§ **What needs to be done**: In the data below, find every line with the word "refresh" and copy it out.

++++++++++++++++++++

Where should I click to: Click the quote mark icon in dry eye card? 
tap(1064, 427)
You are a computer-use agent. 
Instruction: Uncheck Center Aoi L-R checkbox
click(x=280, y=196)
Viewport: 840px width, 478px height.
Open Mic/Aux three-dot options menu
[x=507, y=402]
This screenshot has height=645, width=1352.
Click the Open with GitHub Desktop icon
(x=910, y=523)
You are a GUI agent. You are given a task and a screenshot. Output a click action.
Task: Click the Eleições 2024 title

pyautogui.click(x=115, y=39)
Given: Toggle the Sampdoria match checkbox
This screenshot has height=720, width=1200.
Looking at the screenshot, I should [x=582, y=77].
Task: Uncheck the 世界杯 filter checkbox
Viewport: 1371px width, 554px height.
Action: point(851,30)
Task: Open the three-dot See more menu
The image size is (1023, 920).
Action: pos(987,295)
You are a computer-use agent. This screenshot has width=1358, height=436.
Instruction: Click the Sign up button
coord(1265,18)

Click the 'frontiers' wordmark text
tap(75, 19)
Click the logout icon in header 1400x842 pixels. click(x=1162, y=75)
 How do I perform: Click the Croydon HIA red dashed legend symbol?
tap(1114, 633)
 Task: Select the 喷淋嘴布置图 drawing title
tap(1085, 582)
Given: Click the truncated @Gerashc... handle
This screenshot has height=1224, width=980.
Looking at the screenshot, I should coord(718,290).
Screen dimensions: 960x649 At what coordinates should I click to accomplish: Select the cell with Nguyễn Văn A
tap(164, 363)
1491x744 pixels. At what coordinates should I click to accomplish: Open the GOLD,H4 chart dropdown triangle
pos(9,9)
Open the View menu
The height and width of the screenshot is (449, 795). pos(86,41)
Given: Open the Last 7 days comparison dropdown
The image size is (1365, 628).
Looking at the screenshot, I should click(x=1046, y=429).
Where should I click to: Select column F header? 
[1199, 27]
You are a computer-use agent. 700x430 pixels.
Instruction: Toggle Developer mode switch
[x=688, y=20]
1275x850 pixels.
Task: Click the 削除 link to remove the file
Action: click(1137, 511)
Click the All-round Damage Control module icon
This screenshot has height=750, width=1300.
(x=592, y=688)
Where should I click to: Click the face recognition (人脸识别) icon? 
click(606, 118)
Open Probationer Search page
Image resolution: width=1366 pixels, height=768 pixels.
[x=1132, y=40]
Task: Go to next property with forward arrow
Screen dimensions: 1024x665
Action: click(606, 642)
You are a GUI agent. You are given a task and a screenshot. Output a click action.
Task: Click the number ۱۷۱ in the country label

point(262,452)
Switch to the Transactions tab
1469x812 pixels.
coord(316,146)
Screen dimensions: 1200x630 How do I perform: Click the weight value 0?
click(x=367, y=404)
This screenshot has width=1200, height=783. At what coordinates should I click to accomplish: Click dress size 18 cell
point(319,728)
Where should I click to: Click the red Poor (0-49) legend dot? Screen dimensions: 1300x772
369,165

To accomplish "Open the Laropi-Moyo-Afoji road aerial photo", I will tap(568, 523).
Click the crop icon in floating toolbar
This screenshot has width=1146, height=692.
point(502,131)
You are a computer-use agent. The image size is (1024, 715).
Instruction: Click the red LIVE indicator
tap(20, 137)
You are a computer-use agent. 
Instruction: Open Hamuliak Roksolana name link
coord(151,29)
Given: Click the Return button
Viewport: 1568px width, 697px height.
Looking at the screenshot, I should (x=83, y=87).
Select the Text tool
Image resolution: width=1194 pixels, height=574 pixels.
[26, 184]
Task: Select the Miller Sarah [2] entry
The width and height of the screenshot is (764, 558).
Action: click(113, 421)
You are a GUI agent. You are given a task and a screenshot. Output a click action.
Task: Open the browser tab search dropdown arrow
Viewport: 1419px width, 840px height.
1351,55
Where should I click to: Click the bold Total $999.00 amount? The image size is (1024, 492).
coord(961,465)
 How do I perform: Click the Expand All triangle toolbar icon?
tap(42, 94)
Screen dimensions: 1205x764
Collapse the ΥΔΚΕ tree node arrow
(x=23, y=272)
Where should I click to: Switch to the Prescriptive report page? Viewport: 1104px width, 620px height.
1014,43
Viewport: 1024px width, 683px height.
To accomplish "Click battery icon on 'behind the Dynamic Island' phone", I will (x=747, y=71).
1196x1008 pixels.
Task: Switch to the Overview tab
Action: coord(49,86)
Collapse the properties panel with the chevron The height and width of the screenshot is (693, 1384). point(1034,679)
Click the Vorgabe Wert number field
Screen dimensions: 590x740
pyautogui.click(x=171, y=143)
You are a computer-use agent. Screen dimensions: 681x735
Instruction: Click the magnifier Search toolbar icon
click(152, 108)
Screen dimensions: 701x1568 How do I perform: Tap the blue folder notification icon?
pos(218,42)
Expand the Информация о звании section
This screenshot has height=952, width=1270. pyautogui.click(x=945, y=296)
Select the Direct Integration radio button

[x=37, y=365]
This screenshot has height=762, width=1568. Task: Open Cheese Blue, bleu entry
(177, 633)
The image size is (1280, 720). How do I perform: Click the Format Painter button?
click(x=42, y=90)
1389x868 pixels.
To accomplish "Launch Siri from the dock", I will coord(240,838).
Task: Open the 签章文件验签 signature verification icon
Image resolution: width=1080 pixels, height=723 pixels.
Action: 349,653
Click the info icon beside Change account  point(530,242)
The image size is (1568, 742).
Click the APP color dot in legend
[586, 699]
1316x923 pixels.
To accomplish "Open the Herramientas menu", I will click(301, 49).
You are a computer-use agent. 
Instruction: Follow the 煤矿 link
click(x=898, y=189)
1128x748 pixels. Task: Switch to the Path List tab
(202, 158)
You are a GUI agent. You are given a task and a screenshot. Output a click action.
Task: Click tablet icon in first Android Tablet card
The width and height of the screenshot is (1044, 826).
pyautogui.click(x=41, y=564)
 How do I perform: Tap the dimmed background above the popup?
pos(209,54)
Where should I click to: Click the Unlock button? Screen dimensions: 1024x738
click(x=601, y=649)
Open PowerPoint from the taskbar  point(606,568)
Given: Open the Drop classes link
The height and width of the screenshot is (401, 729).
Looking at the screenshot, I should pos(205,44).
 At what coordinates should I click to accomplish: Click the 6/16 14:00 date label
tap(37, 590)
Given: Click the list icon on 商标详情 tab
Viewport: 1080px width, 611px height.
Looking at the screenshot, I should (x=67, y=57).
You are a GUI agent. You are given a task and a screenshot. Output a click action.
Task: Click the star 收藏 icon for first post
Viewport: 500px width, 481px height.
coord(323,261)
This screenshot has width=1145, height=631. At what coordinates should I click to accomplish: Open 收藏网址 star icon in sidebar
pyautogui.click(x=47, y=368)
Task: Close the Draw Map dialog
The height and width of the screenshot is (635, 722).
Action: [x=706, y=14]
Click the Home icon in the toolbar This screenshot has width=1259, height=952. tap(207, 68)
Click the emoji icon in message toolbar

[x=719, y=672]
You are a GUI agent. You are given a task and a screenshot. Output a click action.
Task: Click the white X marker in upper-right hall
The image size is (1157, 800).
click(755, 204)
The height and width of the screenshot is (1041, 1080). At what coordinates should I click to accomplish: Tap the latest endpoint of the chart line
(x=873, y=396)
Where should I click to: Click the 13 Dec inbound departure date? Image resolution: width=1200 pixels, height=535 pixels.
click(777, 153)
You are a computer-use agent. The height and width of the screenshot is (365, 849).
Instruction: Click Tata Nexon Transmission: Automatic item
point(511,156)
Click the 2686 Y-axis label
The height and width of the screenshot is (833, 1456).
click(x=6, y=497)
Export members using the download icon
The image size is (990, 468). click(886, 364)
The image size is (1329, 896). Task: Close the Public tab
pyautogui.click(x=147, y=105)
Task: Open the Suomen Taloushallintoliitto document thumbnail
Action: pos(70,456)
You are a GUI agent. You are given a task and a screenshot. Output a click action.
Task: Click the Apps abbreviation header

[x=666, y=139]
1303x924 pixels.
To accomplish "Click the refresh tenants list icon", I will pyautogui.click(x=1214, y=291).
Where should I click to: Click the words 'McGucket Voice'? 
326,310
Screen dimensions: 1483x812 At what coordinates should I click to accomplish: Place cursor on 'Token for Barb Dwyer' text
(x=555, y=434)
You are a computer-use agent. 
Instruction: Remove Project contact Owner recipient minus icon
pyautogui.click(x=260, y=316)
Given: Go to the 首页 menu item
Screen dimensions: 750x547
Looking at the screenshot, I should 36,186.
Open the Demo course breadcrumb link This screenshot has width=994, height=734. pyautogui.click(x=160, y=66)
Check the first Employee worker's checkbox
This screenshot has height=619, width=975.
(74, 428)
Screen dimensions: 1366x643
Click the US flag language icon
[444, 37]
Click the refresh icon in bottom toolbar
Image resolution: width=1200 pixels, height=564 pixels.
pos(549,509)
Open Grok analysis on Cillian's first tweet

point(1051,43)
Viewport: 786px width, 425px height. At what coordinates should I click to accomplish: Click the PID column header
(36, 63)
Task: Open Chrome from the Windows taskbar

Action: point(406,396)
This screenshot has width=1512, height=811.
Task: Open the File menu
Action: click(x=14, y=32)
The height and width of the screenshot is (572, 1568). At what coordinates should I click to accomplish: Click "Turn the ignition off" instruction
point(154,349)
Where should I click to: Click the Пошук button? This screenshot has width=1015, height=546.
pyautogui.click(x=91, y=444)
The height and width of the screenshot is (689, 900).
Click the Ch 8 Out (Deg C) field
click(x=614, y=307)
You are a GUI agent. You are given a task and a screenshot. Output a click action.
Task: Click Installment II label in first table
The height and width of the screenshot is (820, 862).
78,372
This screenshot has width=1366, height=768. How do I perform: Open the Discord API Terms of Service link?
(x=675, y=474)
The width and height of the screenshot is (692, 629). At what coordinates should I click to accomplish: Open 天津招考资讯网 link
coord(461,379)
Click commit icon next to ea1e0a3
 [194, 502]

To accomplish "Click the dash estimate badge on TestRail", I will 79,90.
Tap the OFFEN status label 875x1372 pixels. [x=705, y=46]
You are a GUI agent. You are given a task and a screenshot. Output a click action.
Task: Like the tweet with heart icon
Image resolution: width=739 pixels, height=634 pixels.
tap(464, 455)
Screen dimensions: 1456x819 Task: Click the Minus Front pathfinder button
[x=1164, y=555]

++++++++++++++++++++

§ **Reply to the exercise**:
To accomplish "Click the refresh tenants list icon", I will pyautogui.click(x=1214, y=291).
Click the refresh icon in bottom toolbar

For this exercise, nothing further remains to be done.